Everybody Eats” (click link to access video)

Any chance someone else in the world remembers this song from Sesame Street? It has a catchy tune and is a quick video showing people of all ages and animals of all origins, eating. Hard to know what the intention was when this was created but my sense is that it has something to do with common humanity, and recognizing this is something all of us do.

But when you are a young mother, as I was of a child who did not eat, and in fact was tube feeding my second child who was born unable to sustain his own life, it felt like me and my children were anything BUT part of common humanity. Here we are passively watching something as innocent as public television, and still feeling ostracized and singled out as “not fitting” here either.

If we are lucky enough to be born with bodies that function as we expect them to, and as we believe they “should” we have also inherited the luxury of belonging. We may even feel entitled to the parts of life that we expect to be on the horizon of choices of how we will spend our time.

But when we aren’t so lucky, we are forced to recon with our own humility. When we are different (aka, not perfect which by the way applies to every one of us) there is a loneliness that sucks all the air out of the room. Some differences are easier to mask than others.

For me, this little video struck a vulnerable chord in me as I sat in my living room, barricaded from even fitting in with the folks on Sesame Street, which is not easy to do. If they’d added just one person to that clip, that had a feeding tube, I don’t think it would have hurt so deeply.

If you are one of those people that gets “annoyed” when special needs conditions or differences cross over into main stream media, consider yourself at an advantage, that you can separate yourself from “THAT” club. Those of us in it have no choice, and we are reminded more often than not, that we are outsiders.
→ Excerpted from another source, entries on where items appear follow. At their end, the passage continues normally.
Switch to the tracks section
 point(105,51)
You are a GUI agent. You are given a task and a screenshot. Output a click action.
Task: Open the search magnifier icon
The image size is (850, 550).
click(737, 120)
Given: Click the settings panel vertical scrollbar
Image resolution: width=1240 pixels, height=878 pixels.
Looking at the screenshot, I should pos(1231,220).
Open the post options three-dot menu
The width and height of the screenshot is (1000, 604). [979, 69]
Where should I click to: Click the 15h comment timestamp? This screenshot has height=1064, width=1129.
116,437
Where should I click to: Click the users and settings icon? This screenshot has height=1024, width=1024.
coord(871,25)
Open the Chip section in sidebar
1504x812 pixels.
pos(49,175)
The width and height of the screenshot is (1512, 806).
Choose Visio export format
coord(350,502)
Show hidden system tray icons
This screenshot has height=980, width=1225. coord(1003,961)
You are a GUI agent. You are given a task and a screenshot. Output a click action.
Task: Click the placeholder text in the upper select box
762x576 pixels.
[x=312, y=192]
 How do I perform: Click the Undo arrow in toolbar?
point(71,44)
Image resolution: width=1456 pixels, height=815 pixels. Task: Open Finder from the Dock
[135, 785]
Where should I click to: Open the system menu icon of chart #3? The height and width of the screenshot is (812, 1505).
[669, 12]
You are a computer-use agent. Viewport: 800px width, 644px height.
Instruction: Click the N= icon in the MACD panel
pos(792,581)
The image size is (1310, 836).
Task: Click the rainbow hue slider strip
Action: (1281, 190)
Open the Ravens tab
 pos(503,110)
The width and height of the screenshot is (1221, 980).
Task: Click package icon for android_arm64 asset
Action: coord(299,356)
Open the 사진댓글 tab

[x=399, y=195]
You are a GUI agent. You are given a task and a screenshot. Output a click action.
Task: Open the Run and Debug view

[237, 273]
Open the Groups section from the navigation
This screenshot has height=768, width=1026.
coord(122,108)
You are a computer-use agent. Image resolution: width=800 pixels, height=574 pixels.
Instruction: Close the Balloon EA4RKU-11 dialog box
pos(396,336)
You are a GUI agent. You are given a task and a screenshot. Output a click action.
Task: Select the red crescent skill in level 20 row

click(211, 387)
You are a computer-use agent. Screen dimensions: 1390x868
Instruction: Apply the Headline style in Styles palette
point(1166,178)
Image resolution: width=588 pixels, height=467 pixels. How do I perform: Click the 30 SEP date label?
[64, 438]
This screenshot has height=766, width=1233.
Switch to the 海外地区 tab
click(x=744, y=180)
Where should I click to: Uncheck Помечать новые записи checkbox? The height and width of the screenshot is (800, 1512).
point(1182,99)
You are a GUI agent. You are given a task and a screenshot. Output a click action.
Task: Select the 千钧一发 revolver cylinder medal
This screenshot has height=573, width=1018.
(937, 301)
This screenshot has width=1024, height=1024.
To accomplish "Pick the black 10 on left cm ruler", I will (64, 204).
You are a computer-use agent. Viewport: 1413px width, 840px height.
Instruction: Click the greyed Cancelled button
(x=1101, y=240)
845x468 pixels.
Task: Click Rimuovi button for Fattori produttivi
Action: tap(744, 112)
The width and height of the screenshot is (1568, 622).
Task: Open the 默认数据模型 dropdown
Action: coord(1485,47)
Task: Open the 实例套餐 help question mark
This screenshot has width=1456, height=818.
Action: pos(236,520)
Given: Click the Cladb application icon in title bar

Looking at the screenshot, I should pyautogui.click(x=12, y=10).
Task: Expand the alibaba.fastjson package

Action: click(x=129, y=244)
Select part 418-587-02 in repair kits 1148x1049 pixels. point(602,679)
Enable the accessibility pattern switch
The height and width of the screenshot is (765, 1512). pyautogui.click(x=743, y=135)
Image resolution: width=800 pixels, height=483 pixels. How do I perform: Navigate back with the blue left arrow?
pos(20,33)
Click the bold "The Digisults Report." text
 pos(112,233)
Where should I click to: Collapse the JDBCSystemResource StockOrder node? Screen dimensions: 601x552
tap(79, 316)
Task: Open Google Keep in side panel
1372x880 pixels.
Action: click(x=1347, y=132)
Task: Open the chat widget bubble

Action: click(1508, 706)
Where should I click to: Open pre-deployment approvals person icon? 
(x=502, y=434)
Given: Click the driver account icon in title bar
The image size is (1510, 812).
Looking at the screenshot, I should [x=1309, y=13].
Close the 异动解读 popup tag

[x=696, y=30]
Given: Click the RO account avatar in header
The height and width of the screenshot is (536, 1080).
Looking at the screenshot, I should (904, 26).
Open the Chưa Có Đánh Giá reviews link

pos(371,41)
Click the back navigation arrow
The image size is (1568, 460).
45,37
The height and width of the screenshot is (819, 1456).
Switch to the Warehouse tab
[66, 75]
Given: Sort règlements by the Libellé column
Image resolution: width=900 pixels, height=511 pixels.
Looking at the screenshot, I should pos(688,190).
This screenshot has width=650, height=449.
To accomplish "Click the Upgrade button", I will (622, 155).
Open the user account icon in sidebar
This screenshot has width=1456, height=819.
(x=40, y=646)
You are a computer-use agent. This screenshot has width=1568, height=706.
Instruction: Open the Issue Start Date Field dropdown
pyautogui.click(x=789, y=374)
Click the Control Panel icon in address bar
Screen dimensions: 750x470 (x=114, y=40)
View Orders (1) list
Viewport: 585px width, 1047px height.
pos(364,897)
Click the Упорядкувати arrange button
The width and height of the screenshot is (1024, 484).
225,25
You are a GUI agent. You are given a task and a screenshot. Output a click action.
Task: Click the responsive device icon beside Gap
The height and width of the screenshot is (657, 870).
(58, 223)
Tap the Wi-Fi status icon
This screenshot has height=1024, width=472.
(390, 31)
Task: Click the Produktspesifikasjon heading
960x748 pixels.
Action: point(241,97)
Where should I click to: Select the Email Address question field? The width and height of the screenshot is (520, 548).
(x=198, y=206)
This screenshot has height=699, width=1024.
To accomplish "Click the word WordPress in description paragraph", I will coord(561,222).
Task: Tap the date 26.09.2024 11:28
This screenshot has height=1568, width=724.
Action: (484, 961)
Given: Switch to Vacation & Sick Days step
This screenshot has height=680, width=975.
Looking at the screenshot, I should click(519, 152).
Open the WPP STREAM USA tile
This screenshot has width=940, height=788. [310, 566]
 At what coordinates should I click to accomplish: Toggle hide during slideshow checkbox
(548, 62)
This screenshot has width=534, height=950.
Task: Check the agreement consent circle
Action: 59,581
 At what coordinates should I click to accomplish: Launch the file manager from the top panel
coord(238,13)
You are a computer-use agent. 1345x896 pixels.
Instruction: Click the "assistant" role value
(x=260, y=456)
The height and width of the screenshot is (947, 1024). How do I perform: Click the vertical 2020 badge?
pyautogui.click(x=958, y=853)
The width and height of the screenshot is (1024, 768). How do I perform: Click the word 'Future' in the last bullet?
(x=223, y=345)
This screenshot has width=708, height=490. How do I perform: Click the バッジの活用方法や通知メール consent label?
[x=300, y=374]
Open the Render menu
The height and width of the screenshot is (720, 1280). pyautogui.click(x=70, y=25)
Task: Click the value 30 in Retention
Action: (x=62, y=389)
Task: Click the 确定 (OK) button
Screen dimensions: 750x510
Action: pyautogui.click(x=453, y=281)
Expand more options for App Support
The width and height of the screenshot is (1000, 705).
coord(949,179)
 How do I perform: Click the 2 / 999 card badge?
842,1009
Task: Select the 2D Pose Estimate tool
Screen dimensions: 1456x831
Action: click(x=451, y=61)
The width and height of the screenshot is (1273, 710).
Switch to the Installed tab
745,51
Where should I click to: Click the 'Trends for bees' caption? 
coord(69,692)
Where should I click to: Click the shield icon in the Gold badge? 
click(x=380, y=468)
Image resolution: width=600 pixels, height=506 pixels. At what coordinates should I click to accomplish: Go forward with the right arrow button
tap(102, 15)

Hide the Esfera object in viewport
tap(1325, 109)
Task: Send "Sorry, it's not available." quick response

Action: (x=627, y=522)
Inclusion is not about choice, its about being open to all of humanity not just the places where we ourselves belong. And if we want to be accepted, we need to extend our patience and non-judgment for others, for it to be extended to us.

Over the years, Sesame Street and some of the other PBS shows have done a superior job at recognizing the importance of integration, and providing ways for us to see ourselves in others, and for our children to do the same.

Next time you see a wheelchair user in a TV show or advertisement, try to resist the feeling of “Seriously? Does everything have to be politically correct?” To “Damn, I need to count my blessings and be grateful that I have been spared the experience of being different.”